En alguna parte yacía muerto el único presidente al que yo había querido en mi vida. En alguna parte mi amigo más íntimo estaba muriéndose por mi culpa. Yo quería desaparecer, pero me mantendría en pie mientras pudiera seguir haciendo preguntas.

—Es para usted. El señor Stetz le dijo al señor Beam que se comportara decentemente, que aceptara el arreglo que usted proponía. Dijo que quería ver al señor Beam tirando la droga por el inodoro. Iba a darle una oportunidad para que actuara decentemente. Se suponía que el señor Beam tenía que darle a usted este dinero y luego el señor Stetz me ha dicho por teléfono que se lo trajera.

—¿Y cómo te explicas esa cantidad tan extraña, seis mil setecientos treinta y cinco?

—No lo sé, hermano —dijo Rupert—. Eso es lo que me ha dicho que le diera y eso es lo que he venido a hacer.

—¿Qué va a ocurrir cuando encuentren esos cadáveres delante del almacén de tu jefe?

—No los encontrarán.

—¿Por qué no?

—Porque los tengo ahí fuera.

Habíamos dejado la puerta abierta. El maletín que traía Rupert estaba delante de la puerta. En la calle había un imponente Cadillac del 57. Sabía apreciar un coche como ése con sólo verlo; recuerdo que comenté lo espacioso del maletero.
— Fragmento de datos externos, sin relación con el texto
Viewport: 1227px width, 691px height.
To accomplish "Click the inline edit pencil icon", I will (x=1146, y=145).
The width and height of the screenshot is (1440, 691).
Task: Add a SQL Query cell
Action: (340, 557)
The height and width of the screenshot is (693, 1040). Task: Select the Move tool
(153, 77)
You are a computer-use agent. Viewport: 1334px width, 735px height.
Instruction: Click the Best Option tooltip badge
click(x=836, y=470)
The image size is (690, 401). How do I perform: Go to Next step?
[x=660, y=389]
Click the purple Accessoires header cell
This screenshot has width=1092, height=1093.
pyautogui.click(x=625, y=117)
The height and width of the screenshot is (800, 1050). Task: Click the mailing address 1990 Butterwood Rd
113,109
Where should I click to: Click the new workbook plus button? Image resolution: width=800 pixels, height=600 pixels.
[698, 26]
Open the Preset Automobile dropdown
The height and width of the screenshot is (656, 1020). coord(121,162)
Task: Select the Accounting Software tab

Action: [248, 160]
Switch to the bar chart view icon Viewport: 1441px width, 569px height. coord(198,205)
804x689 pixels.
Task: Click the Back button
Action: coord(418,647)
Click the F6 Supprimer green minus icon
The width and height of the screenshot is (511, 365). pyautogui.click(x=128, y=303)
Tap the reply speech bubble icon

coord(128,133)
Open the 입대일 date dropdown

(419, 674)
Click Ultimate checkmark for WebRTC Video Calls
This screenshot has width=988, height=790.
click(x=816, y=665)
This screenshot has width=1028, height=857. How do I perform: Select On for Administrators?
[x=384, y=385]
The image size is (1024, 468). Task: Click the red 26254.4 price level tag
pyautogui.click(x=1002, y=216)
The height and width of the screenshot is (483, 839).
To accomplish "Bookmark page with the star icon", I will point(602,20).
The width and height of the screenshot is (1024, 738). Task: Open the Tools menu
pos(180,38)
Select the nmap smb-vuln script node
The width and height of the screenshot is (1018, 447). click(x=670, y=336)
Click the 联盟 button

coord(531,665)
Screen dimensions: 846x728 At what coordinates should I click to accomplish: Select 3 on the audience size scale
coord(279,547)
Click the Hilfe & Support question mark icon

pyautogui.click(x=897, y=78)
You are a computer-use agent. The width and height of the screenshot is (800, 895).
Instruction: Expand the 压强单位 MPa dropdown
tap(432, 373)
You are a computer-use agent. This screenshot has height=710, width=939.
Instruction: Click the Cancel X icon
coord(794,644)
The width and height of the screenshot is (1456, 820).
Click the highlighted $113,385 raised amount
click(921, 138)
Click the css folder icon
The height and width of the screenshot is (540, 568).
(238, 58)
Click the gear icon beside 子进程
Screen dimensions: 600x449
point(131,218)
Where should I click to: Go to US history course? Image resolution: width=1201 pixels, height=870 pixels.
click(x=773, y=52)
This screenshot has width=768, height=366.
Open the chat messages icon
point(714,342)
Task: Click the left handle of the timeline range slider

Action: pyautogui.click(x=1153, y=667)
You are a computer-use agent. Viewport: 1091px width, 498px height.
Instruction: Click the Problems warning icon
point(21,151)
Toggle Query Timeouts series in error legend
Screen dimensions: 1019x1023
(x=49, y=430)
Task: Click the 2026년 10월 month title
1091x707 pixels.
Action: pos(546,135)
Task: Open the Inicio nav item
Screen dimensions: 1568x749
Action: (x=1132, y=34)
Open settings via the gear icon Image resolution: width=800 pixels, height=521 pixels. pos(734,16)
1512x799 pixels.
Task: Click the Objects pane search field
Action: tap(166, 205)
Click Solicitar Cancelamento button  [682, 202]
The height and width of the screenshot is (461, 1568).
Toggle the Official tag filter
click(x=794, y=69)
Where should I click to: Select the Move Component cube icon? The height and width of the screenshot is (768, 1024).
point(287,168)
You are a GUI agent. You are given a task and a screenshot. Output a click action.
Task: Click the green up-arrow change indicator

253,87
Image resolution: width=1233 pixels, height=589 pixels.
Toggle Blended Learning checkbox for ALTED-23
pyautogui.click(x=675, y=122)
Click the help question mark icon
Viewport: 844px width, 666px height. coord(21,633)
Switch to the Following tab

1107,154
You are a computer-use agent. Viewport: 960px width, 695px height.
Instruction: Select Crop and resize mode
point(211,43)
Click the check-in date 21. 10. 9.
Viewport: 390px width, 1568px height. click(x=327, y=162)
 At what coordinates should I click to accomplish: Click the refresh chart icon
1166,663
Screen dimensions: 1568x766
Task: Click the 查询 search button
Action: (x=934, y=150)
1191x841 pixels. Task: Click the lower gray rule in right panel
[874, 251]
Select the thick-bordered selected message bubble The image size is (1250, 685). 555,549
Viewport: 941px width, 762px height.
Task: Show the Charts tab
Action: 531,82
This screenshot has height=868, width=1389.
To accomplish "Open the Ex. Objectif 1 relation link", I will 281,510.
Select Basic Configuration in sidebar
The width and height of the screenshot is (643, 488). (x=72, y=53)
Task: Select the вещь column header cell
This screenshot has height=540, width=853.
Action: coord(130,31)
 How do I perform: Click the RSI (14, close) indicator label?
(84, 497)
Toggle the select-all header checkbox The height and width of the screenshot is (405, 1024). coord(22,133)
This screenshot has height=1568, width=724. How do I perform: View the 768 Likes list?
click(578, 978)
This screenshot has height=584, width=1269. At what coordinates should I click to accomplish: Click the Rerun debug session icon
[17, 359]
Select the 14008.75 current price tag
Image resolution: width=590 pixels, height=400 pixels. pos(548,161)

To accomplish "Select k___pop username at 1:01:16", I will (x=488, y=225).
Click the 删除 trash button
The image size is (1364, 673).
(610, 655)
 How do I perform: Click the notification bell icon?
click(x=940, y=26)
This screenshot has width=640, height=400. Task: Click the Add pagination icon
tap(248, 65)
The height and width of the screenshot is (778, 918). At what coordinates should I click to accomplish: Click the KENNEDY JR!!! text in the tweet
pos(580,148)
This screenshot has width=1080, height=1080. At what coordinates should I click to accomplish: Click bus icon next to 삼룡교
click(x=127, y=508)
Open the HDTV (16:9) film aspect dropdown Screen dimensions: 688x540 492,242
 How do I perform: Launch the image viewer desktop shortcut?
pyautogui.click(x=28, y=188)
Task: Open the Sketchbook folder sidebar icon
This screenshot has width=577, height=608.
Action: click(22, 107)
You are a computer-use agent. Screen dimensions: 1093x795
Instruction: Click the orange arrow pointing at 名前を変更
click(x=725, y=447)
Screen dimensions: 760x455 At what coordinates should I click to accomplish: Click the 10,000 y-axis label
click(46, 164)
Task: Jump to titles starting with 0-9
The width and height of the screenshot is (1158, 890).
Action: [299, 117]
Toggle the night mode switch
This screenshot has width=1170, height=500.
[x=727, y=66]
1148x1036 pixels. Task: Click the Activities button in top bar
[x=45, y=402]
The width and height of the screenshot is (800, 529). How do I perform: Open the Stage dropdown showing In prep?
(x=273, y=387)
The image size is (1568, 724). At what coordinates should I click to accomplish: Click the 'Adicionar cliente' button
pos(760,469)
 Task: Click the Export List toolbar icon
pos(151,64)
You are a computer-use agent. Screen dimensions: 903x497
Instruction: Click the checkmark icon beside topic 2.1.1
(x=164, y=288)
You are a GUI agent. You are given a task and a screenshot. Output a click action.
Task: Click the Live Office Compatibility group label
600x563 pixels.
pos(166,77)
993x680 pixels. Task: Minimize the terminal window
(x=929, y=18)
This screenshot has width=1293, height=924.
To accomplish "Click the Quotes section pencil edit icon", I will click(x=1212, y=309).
—Puedes irte, Rupert —dije.

Se puso de pie y me miró.

—¿Sí? —le pregunté.

—El señor Stetz me dijo que un hombre que se defiende le merece todo su respeto.

Consideré la posibilidad de decirle que le llevara el dinero de vuelta a su jefe. Pero seis mil setecientos treinta y cinco dólares era exactamente un año de sueldo en Sojourner Truth. Con esa cantidad Stetz estaba diciéndome que conocía mi precio y que podía pagarlo. Ese dinero podía ayudarme a pagar los estudios de Feather y, además, me lo había ganado. Había pagado con las cosas más preciosas de mi vida.

—Dígale que aún tengo sus grabadoras. Se las llevaré al Chantilly dentro de dos o tres días.

Observé a Rupert marcharse en su carroza fúnebre improvisada y después fui al cuarto de baño y tiré la droga por el inodoro.